Una recente pronuncia del Consiglio di Stato segna un cambio di rotta in tema di vincoli paesaggistici in conseguenza all’introduzione della Legge Salva Casa: l’ampliamento delle superfici utili non sempre implica automatica sanabilità. Più spazio all’interpretazione, ma anche nuovi margini di incertezza per l’edilizia in zona vincolata.

Vincoli paesaggistici: i principi fissati dal Salva Casa

La sentenza n. 2269 del 19 marzo 2025, ha sottolineato due principi di fondamentale importanza in tema di sanatoria paesaggistica, per effetto dei quali:

  • ogni superficie che sia qualificabile come meramente accessoria e pertinenziale, non implicante incremento volumetrico, non integra superficie utile e, di conseguenza, non è da ricomprendersi nella preclusione sancita dall’articolo 167, comma 4, del decreto legislativo numero 42/2004, risultando, dunque, sanabile anche in un contesto vincolato;
  • in ogni caso, alla luce del nuovo regime contemplato nel quarto comma dell’articolo 36 bis del d.P.R. 380/01, introdotto dal Salva Casa, è ormai caduto il divieto assoluto di sanatoria paesaggistica postuma, in quanto l’autorità preposta all’accertamento del vincolo deve necessariamente esprimere il proprio parere (con efficacia cogente), anche nel caso di creazione abusiva di nuova superficie utile, intendendosi per tale quella definita dalla giurisprudenza amministrativa prevalente, come potenzialmente utilizzabile in maniera autonoma e non pertinenziale, ossia quella “che può essere oggetto di una fruizione di tipo abitativo/residenziale/commerciale, o comunque atta allo svolgimento di attività umane, non necessariamente private, di varia natura, e cioè di contenuto quasi mai (o raramente) pre-determinato a priori”.

(Righe)
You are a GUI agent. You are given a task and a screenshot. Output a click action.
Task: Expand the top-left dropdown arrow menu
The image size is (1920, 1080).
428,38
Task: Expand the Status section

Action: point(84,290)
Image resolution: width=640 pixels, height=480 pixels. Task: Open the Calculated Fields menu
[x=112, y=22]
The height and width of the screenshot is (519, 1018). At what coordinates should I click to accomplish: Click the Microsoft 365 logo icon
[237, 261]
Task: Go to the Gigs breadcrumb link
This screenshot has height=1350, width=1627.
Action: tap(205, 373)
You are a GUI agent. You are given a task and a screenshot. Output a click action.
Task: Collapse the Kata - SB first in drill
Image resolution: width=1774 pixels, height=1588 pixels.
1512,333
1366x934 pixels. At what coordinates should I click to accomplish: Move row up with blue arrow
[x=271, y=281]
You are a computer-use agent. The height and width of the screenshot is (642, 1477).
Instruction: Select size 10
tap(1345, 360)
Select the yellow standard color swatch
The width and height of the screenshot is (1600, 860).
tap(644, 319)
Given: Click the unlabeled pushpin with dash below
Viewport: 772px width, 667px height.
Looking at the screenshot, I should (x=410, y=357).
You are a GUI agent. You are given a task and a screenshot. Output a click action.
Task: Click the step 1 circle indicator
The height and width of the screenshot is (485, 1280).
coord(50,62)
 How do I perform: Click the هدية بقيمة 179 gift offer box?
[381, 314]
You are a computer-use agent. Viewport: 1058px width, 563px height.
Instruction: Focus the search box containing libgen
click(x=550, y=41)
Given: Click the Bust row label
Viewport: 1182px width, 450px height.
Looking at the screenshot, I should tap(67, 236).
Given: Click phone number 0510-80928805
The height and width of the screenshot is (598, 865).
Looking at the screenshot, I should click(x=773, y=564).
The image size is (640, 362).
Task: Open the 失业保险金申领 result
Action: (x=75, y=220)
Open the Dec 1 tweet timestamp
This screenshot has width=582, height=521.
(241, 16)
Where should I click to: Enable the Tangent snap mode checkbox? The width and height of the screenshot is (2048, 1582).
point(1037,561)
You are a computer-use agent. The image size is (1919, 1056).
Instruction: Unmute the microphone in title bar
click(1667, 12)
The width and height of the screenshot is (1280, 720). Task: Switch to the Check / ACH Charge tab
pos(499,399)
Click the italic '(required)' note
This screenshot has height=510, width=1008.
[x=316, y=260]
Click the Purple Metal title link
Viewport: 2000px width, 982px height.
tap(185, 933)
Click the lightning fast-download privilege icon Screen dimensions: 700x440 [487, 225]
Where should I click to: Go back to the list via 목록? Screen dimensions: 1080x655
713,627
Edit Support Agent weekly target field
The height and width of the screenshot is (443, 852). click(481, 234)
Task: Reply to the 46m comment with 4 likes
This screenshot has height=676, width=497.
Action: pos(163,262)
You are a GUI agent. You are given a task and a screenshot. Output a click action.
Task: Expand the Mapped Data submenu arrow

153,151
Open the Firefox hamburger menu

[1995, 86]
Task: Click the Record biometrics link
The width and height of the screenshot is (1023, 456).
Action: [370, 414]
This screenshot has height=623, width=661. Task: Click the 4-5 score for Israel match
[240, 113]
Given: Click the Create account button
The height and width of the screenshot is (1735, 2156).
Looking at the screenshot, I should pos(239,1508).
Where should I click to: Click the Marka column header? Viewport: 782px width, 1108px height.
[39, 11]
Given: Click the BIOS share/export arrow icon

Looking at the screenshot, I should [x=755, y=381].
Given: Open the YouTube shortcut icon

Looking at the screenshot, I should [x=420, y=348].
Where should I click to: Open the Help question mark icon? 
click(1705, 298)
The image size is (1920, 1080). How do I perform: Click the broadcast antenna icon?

(Compiti da svolgere)
(1) Stampa il brano del testo sui vincoli paesaggistici da "Una recente pronuncia" a "in zona vincolata.".
(2) Fornisci il seguito del testo sui vincoli paesaggistici, partendo dopo la sua ultima frase.

(Le risposte)
(1)
Una recente pronuncia del Consiglio di Stato segna un cambio di rotta in tema di vincoli paesaggistici in conseguenza all’introduzione della Legge Salva Casa: l’ampliamento delle superfici utili non sempre implica automatica sanabilità. Più spazio all’interpretazione, ma anche nuovi margini di incertezza per l’edilizia in zona vincolata.

(2)
Vincoli paesaggistici post Salva Casa: i fatti di causa

La vicenda trae origine dalla richiesta avanzata da una società concessionaria del servizio di trasporto pubblico di navigazione lagunare, la quale, in seguito alla riduzione della propria concessione demaniale, aveva dovuto richiedere l’accertamento di compatibilità paesaggistica per le opere edilizie con le quali aveva realizzato una nuova passerella in legno, dal molo all’ormeggio dei battelli, utilizzata esclusivamente al fine di permettere l’ormeggio dei natanti e l’imbarco dei clienti.

Il primo grado di giudizio

Ottenuto il parere positivo della Soprintendenza, ed acquisita conseguentemente la regolarizzazione paesaggistica postuma a seguito della presentazione di una SCIA edilizia in sanatoria, il titolare di una concessione confinante, proponeva ricorso innanzi al TAR Veneto contestando la legittimità degli atti.

A suo dire, l’opera realizzata dalla controparte, in conseguenza della modifica della concessione demaniale, aveva determinato la creazione di una nuova superficie utile e, pertanto, non poteva essere oggetto di sanatoria ai sensi dell’articolo 167, comma 4, del Codice dei Beni Culturali e del Paesaggio.

Il TAR adito, con la sentenza numero 1486/2024, accoglieva il ricorso, annullando tanto il provvedimento di compatibilità paesaggistica che la SCIA ed avverso tale pronuncia, la società proprietaria del manufatto in contestazione proponeva appello innanzi al Consiglio di Stato.

La decisione del massimo Collegio amministrativo

Il Consiglio di Stato, con la sentenza numero 2269/2025, accertata preliminarmente la piena legittimazione a ricorrere al TAR da parte del soggetto confinante, in quanto titolare di una posizione di vicinitas qualificata (Consiglio di Stato sentenza numero 2973/2024), ha accolto l’appello sulla base delle seguenti osservazioni in punto di diritto.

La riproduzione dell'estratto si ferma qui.